::: SOURCE TEXT :::

## maggieL 2 years ago 1) if A is a 3x3 matrix satisfying det(2AA^T)=8, then detA=±1 T or F?

1. hartnn

hi! still need help with this ?

2. maggieL

3. hartnn

ok, we use the property that if there's a nXn matrix B, \(|aB|= a^n|B|\) which means if we take out the constant, it will be raised to n'th power

4. hartnn

5. hartnn

where |...| is for determinant...

6. maggieL

errr......

7. maggieL

don't get it

8. hartnn

here, since A is 3X3, n= 3 \(|2AA^T|=2^3|AA^T|\) from the property i mentioned....try to get this and ask doubts if any..

9. maggieL

any more hints? I'm really bad at it:(

10. hartnn

try to understand that step first...next step are very simple, only this first step is bummer

11. hartnn

when i take constant out of the determinant (here, constant = 2) it gets raised to the power of 'n' where a matrix is of order nXn (here n=3) thats how we get 2^3 outside got this ?

:::

(WHAT TO DO) Continue the forum thread above on the determinant of 2AA^T, beginning after hartnn's latest post.

::: DATA PROVIDED :::

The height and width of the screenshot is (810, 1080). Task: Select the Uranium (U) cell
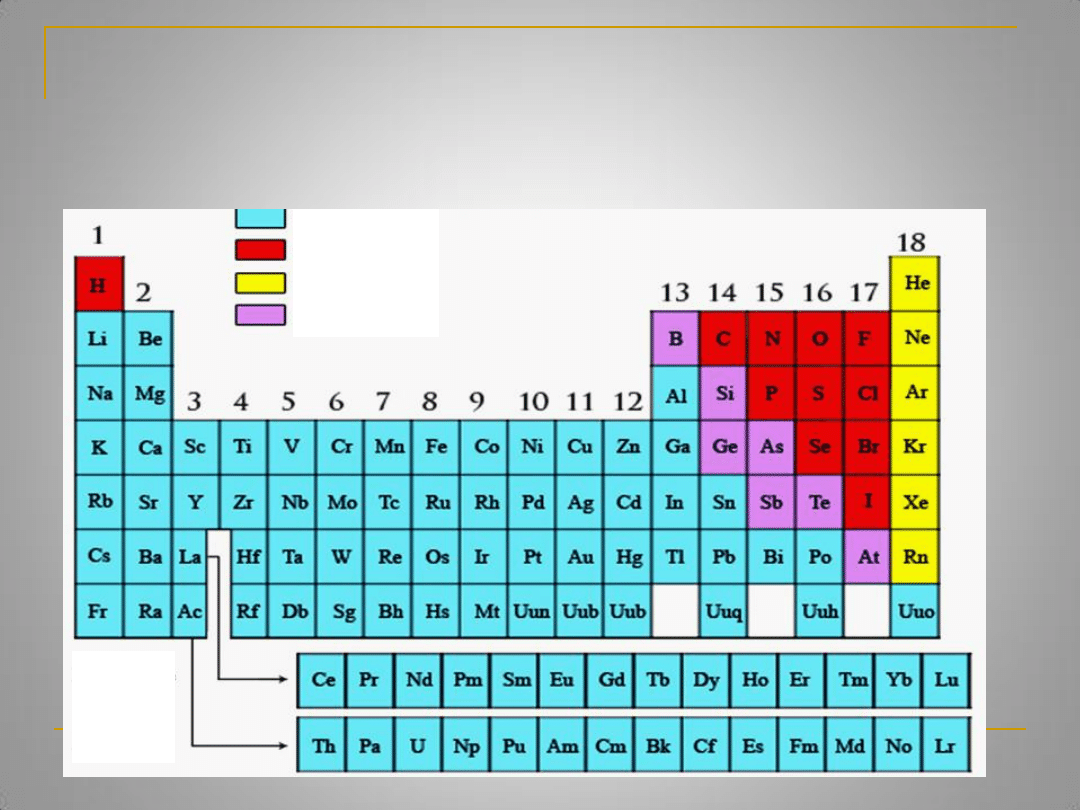click(418, 745)
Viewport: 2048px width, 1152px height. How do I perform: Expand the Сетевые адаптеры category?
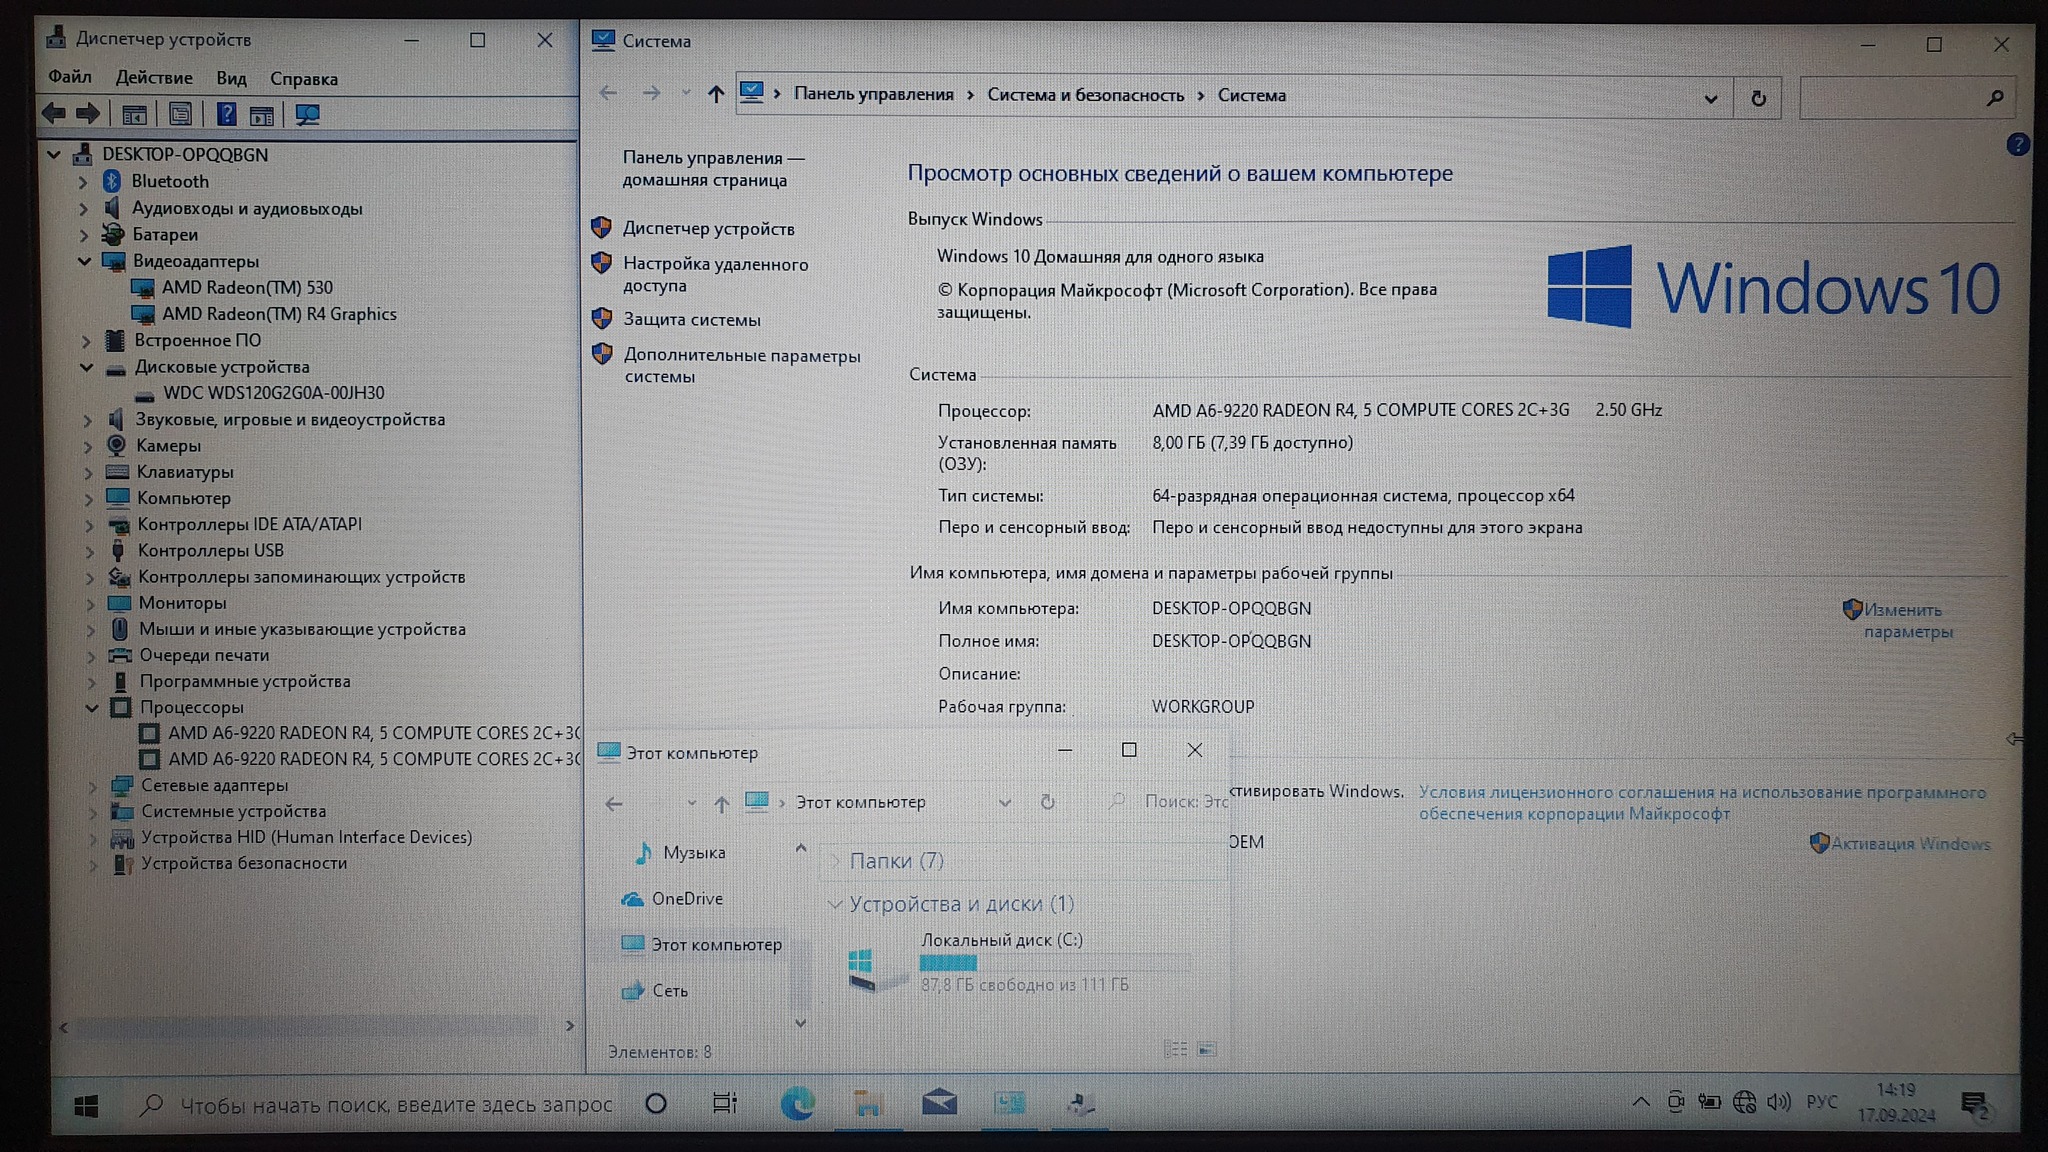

:::

(RESPONSE TO THIS TASK)
12. maggieL

yea this part I get. I don't get why the whole thing equals 8

13. hartnn

that whole thing =8 is GIVEN part. we need to find whether det (A) = +/- 1 or not lets go to next steps, since \(|XY|=|X||Y|\) we will have \(2^3|AA^T|=8|A||A^T|\) got this step too ?

14. maggieL

yepp

15. hartnn

lastly , determinant of any matrix is same as determinant of its transpose, \(so, |A|=|A^T|\) so, \(8|A||A|=8 \implies |A|^2=1\) what can you say about det(A)from here ?

16. hartnn

does det(A) = +1 or -1 ?

17. maggieL

ohh I get it now! thanks! I got stuck in another T/F question if you don't mind helping as well?

18. hartnn

sure :)

19. maggieL

posted!